■ **YOUR INSTRUCTIONS**: Please copy out the entries exactly, skipping any pictures.

■ **INPUT RECORDS**:
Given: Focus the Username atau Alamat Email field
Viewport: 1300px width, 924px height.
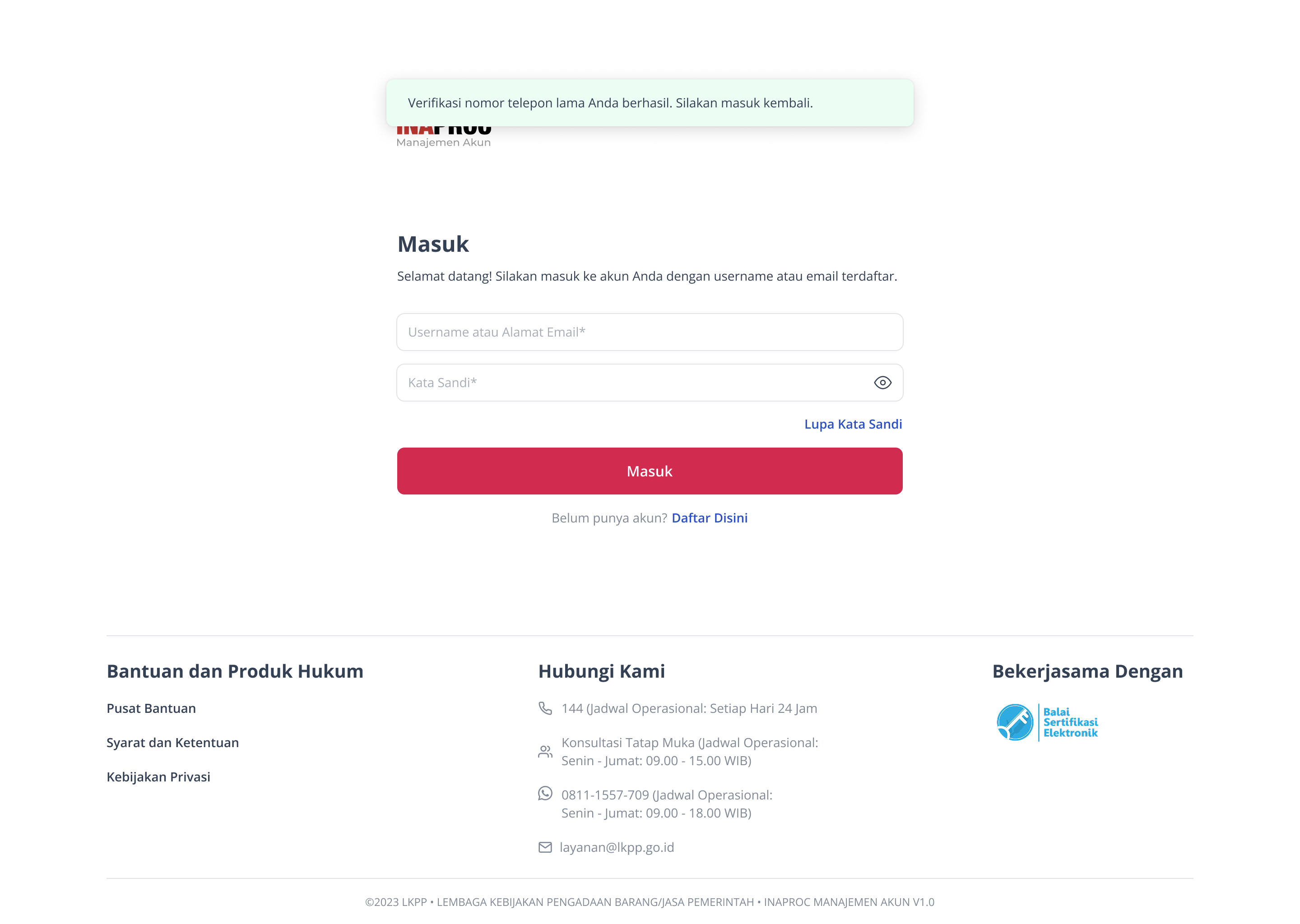Looking at the screenshot, I should coord(650,332).
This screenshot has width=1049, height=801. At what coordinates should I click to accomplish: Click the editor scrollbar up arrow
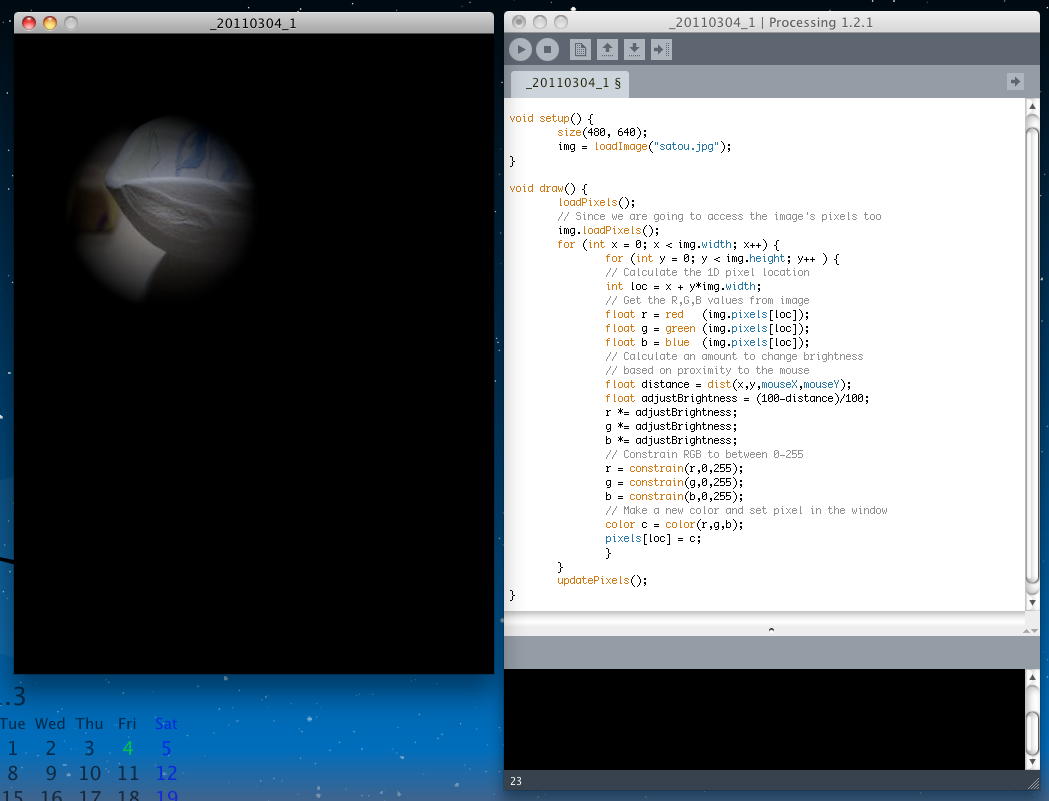(x=1033, y=107)
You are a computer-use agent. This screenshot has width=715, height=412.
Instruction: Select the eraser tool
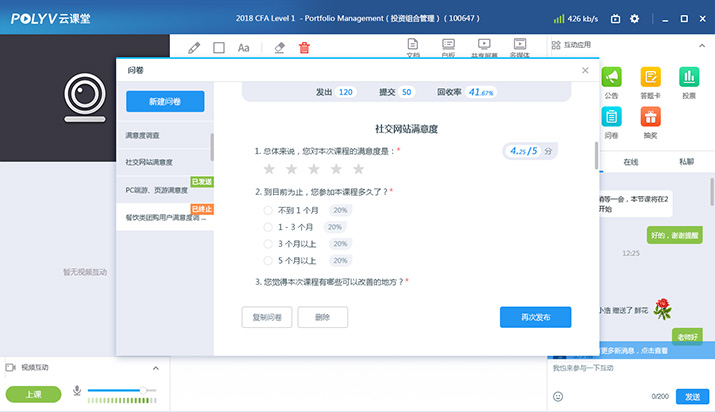[280, 47]
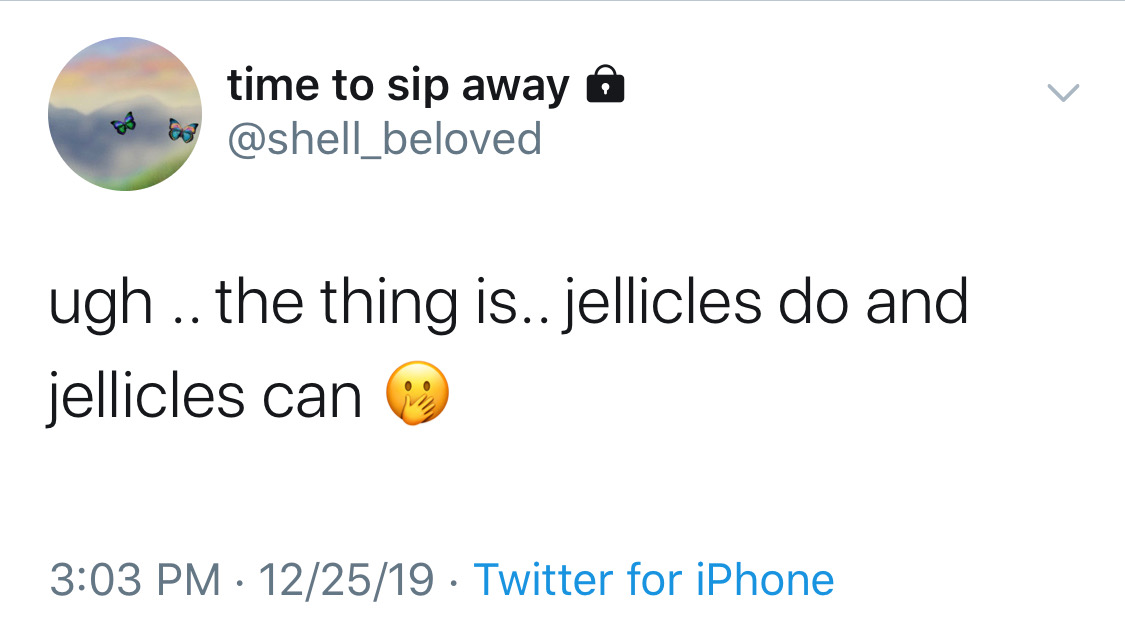Viewport: 1125px width, 640px height.
Task: Click the 3:03 PM timestamp
Action: tap(134, 579)
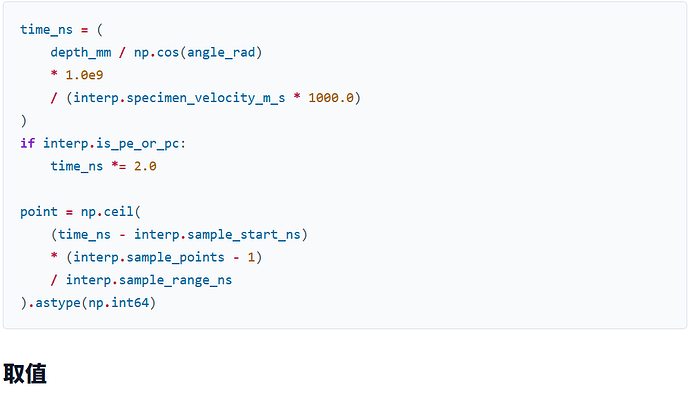This screenshot has height=393, width=690.
Task: Click the closing parenthesis after velocity line
Action: tap(24, 121)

■ **PROBLEM SOLUTION**:
Given: Focus the Username atau Alamat Email field
Viewport: 1300px width, 924px height.
Looking at the screenshot, I should coord(650,332).
This screenshot has width=1049, height=801. At what coordinates should I click to accomplish: Click the editor scrollbar up arrow
(x=1033, y=107)
You are a computer-use agent. This screenshot has width=715, height=412.
Instruction: Select the eraser tool
[280, 47]
Viewport: 1125px width, 640px height.
Task: Click the 3:03 PM timestamp
Action: tap(134, 579)
This screenshot has height=393, width=690.
Task: Click the closing parenthesis after velocity line
Action: tap(24, 121)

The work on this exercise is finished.